Diego Thompson
An invitation to Reflexive Sociology-The Practice of Reflexive Sociology
Pierre Bourdieu
Bourdieu´s why question: How social scientists should apply their knowledge based on the reflection of its construction and the construction of the object?
Answer: It is necessary to constantly reflect about the idea of social phenomenon and importance such as both subjective and objective result of the social researcher perception of reality and academic context.
Bourdieu’s motivational mechanism: The deconstruction and analysis of the epistemological, theoretical, and empirical work of social scientist. The base of his motivational mechanism is the reflection of subjectivity/objectivity and the epistemological paradigms.
Key concepts:
Handing down a trade - (…) “to apprehend research as a rational endeavor”- (p. 218)
The translation of abstract problems into thoroughly practical scientific operations is carried out by the exposition of the investigator. Practicing the theoretical knowledge is “kind of guide or coach who provides assurance and reassurance, who sets an example and who corrects you by putting forth, in situation, precepts applied directly to the particular case at hand” (p. 221). The scientific habitus is a rule “mad man,” an embodied rule or, better, a scientific modus operandi that functions in a practical state and within the academic game (p. 223).
Thinking Relationally (between theory and methodology). The division between theory and methodology establishes as an epistemological opposition of scientific labor at a certain time so that division into two separate instances must be completely rejected (p. 225). Substance and function must think relationally in order to interrupt the rupture between them. Some “common” indicated steps operated upon the “fields”:
· Building a model (within the epistemological rules but not taken for granted the fact)
· The construction of the object may be based on the reasoned intuition of homologies.
· Generalization (which science itself) through a comparative method.
· Transmission practically.
A Radical Doubt is based on the argument that “the preconstructed is everywhere.” The scholarship notions and their self-evident character arise from the fit between objective structures and subjective structures which shield them from questioning (p. 235). “The scientific practice that fails to question itself doesn’t know itself” (p. 236). “For a sociologist more than any other thinker, to leave one’s thought in a state of unthought (impense) is to condemn oneself to be nothing more than the instrument of that which one claims to think” (p. 238).

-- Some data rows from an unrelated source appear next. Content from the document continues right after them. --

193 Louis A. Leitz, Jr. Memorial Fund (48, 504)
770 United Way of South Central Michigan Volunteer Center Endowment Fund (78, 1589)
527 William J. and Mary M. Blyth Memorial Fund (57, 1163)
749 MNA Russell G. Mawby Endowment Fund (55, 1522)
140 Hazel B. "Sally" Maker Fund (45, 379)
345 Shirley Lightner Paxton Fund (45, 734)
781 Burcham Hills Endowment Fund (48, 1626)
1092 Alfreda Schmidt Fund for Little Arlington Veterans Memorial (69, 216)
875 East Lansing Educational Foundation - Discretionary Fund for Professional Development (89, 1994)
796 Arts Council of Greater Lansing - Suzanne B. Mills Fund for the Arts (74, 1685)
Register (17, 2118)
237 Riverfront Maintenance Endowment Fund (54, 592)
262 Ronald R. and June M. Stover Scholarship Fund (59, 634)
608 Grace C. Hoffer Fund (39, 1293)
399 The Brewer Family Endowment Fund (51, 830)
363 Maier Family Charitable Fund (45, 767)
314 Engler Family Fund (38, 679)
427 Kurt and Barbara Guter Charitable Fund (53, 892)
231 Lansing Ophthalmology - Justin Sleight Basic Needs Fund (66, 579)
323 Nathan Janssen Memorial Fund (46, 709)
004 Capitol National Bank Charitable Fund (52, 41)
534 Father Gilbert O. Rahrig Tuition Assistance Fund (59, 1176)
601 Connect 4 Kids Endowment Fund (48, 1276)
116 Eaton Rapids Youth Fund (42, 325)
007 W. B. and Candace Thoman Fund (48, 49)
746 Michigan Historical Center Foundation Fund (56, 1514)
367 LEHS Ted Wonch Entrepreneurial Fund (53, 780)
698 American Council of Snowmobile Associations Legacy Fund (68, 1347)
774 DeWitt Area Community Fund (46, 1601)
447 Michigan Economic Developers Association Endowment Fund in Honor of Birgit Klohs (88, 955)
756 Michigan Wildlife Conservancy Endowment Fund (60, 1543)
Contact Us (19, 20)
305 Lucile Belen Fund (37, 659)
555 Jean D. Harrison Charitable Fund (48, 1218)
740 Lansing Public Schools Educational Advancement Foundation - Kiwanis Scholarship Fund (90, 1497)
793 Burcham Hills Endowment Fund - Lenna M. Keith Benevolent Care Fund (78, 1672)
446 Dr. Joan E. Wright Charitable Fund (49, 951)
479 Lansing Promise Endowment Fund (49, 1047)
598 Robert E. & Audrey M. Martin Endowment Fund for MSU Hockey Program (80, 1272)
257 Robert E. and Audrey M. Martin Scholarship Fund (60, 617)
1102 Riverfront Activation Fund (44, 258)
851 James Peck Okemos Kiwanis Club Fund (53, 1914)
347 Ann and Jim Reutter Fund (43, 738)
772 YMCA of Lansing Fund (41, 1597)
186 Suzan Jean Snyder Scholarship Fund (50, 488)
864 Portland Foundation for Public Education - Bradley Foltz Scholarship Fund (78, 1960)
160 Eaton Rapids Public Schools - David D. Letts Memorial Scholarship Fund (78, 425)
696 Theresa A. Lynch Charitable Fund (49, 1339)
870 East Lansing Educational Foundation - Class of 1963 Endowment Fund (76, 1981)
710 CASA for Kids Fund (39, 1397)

Double Bind and Conversion: it is the whole scholarly tradition of sociology that we must constantly question and methodological distrust that creates the double blind in which every sociologist seems to be a “little more than an amateur” (p. 248). Sociologists have “to break within the instruments of rupture which negate the very experience against which they have been constructed” (p. 251). The epistemological rupture of ordinary pre-constructions and of the ordinarily at work in the elaboration of these constructions, often presupposes a rupture of mode of thinking, concepts, methods that usually appears as common sense, of ordinary sense, or good scientific sense. Social scientists must apply the conversion of thought, breaking the scientific or epistemological order and creating: the sociology of sociology (pp. 251-253).
Participation objectivation: “is the most difficult but also the most necessary exercise” (p. 253). It is the double truth constituted by the objective and subjective in the creation of the social objects of study that constitutes the whole truth of the social world (p. 255). Sociologists play the game of academic neutralization of the enunciates and the resultant of all these objective relations are relations of symbolic power which express themselves in the interaction and in the form of rhetorical strategies (pp. 258-259) “Only the sociology of sociology- and of the sociologist-can give us a definite mastery of the social aims that can be pursued via the scientific goals we immediately seek” (p. 259).